**GIVEN INFORMATION**:
+ + + + + + +

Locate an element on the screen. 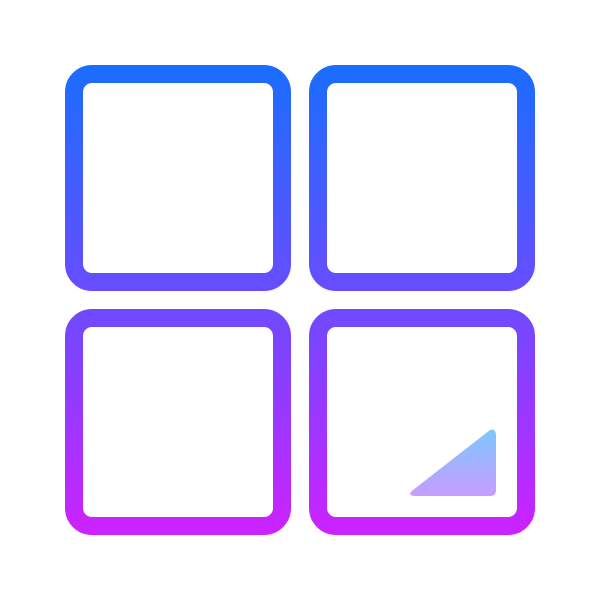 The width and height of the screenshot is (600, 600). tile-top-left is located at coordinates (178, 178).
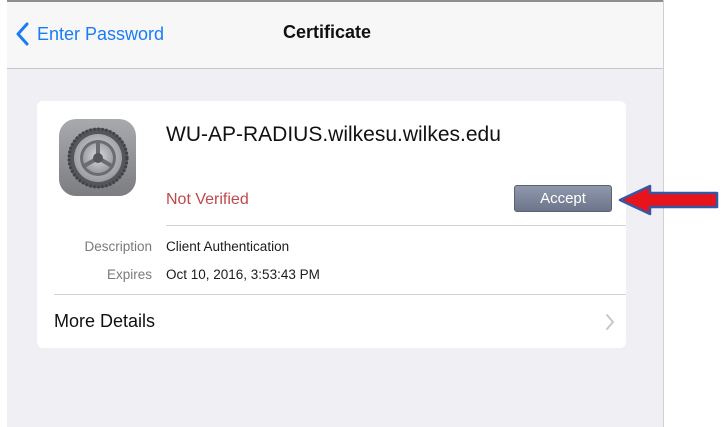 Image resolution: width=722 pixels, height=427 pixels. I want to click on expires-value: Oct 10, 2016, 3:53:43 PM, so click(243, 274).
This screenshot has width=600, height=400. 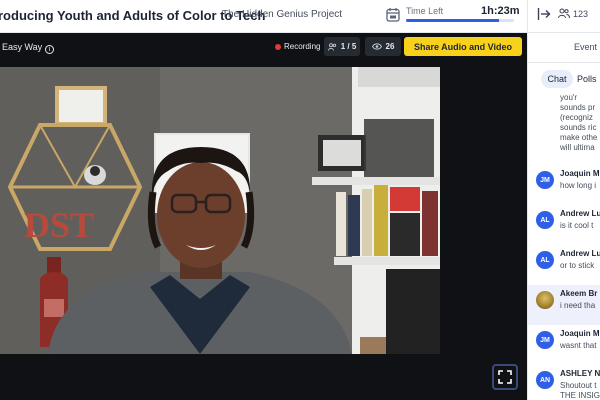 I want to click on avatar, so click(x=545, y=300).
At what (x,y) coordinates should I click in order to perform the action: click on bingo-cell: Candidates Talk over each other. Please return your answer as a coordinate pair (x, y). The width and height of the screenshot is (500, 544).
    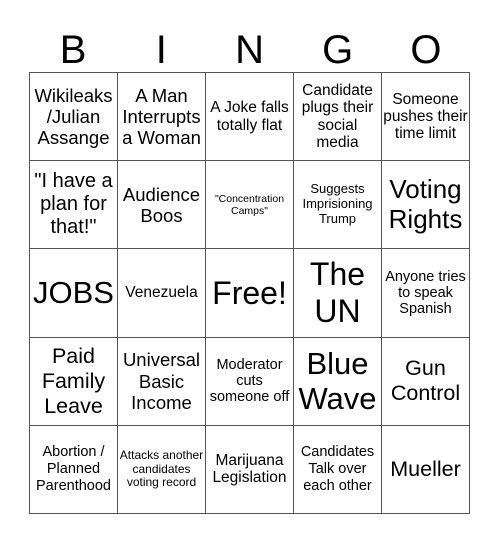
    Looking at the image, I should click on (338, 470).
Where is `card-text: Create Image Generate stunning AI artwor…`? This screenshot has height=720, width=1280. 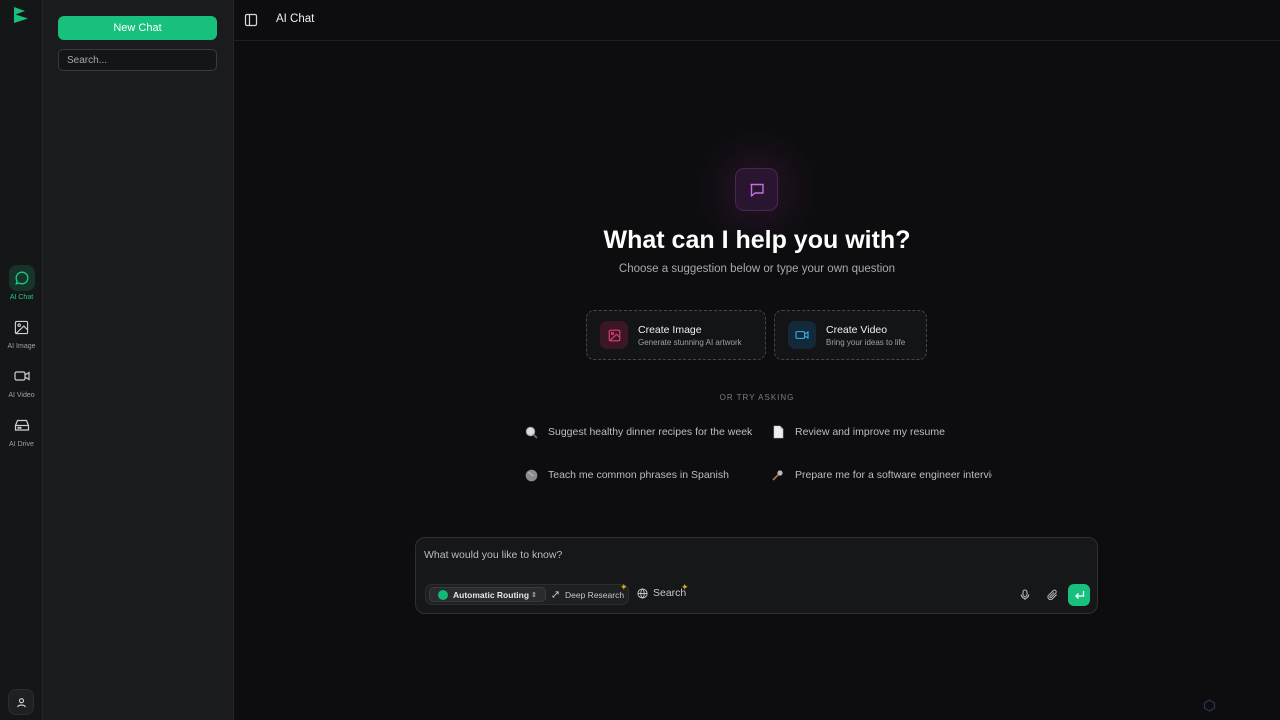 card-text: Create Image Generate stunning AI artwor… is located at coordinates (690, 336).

+ + + + + + +

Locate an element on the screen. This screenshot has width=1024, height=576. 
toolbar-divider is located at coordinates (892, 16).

+ + + + + + +

**WHAT TO DO**:
Pick out each line of the listing above that contains the word "should", and copy those lines.

**PROBLEM SOLUTION**:
At what (x,y) coordinates should I click in order to perform the action: click on bingo-cell: Candidates Talk over each other. Please return your answer as a coordinate pair (x, y). The width and height of the screenshot is (500, 544).
    Looking at the image, I should click on (338, 470).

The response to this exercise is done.